Lu was one of many people who have been let down by their government at a time when China is experiencing unprecedented social change and internal migration. China’s new, dynamic population needs a more responsive, efficient government to meet their needs.
An end to her trouble arrived last summer in the form of Wang Xuewen, an officer from Lu’s local police station in Pengli, Bincheng District. She was part of a public consultation organised by Pengli Police Station on May 9 2012 to talk to the public and allow them to air their grievances and concerns. Lu heard about the consultation and decided to try her luck one last time. Officer Wang received her request and personally started the process to have her claim verified by visiting reliable witnesses and accessing Lu’s personal records. It required only a brief search of the Bincheng District Health Bureau’s archives to turn up Lu’s true date of birth.
Lu was part of more than 150,000 families from Binzhou who have been able to seek help with individual cases since a joint UNDP - Government of China project launched in October 2011 to improve public participation in government performance assessment (GPA) in China. The consultation she had attended was one of many run as part of the project for the police authorities to survey public satisfaction. The information they collected allowed them to respond to people’s issues, and reorganise themselves to prevent similar mistakes from happening again.

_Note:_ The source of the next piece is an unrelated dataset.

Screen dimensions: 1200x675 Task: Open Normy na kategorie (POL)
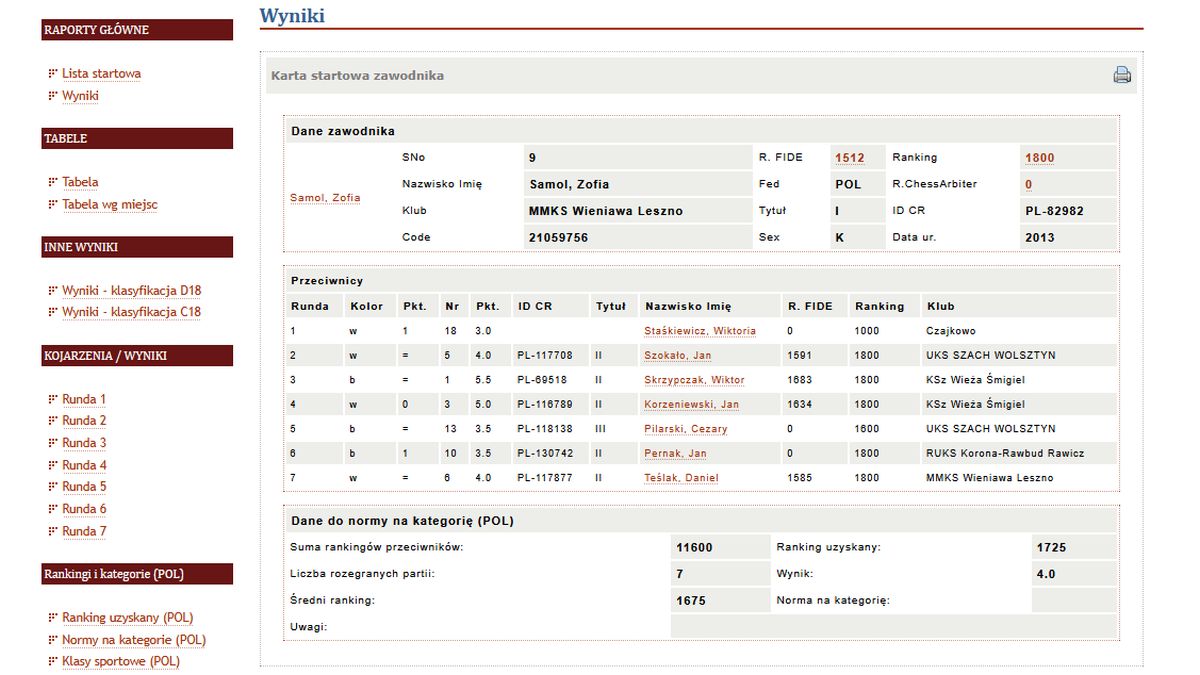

More broadly, the project that helped Lu Enlan voice her concerns is aiming to help the government to keep up with the ever-faster changes in society, dealing with people’s needs, views, expectations and desire for participation. Despite reasonably good governance reform plans, many local governments in China are being outpaced by socio-economic issues and demand. Gaps often emerge between public expectations of government and its actual performance. This constitutes a major obstacle to national development and can even lead to public tensions. UNDP is helping the government to find ways to deal with these complaints.
The project has helped Binzhou and other local pilots to improve their GPA, in particular by proposing practicable methods for public participation in GPA, and including public satisfaction as an important GPA indicator. As well as consultations such as the one that brought Lu’s case to Officer Wang’s attention, hotlines have been established for people to report complaints and a Public Opinion Survey Centre now polls random samples of the population to monitor public satisfaction.

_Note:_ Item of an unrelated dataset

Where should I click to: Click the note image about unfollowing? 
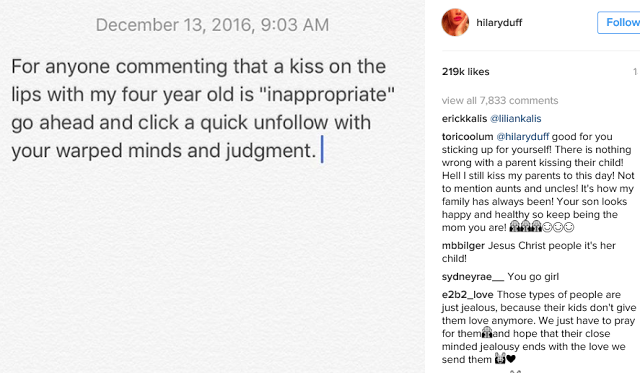(x=212, y=186)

Since 2010 Binzhou’s government has responded to over 5,000 queries from the public and consulted 60,000 people for performance assessment. The public has also been able to interact directly with senior officials including the mayor in online Q&A sessions. These efforts have been a proven success, with a 90% satisfaction rate among service users.

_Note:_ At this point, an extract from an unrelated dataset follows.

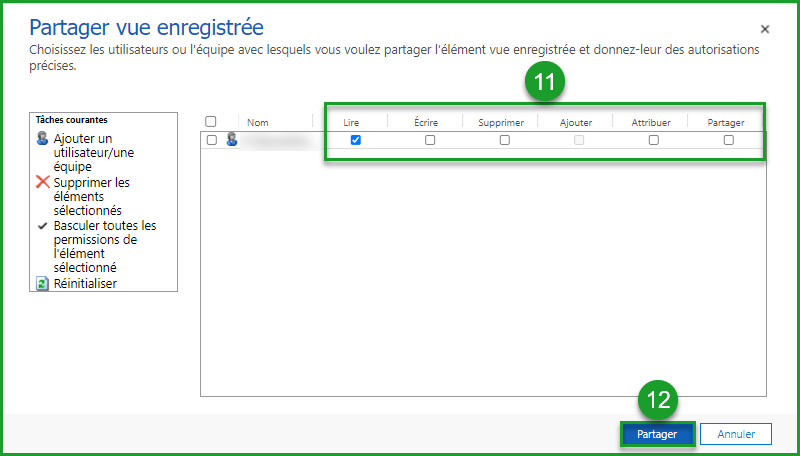
Task: Click the Partager button
Action: pos(657,434)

Binzhou’s problems are not unique to the city but widespread across China, and the techniques developed and lessons learned here in addressing them can be usefully exported to the rest of the country.
Three weeks later, on May 30, Lu was standing outside Pengli Police Station beaming from ear to ear with a brand new ID card in one hand and Officer Wang’s hand clasped in the other. With the new card Lu could finally access the services she had needed so much.
“You worked so hard to relieve my concerns, I have no idea how to express my gratitude – now I can receive my pension from the government like others do!”
Thanks to the cooperation between UNDP and Binzhou, Lu received the sort of help that would have been unthinkable before. With UNDP’s assistance, the Chinese government is taking steps in the right direction to prevent predicaments such as Lu’s in the future.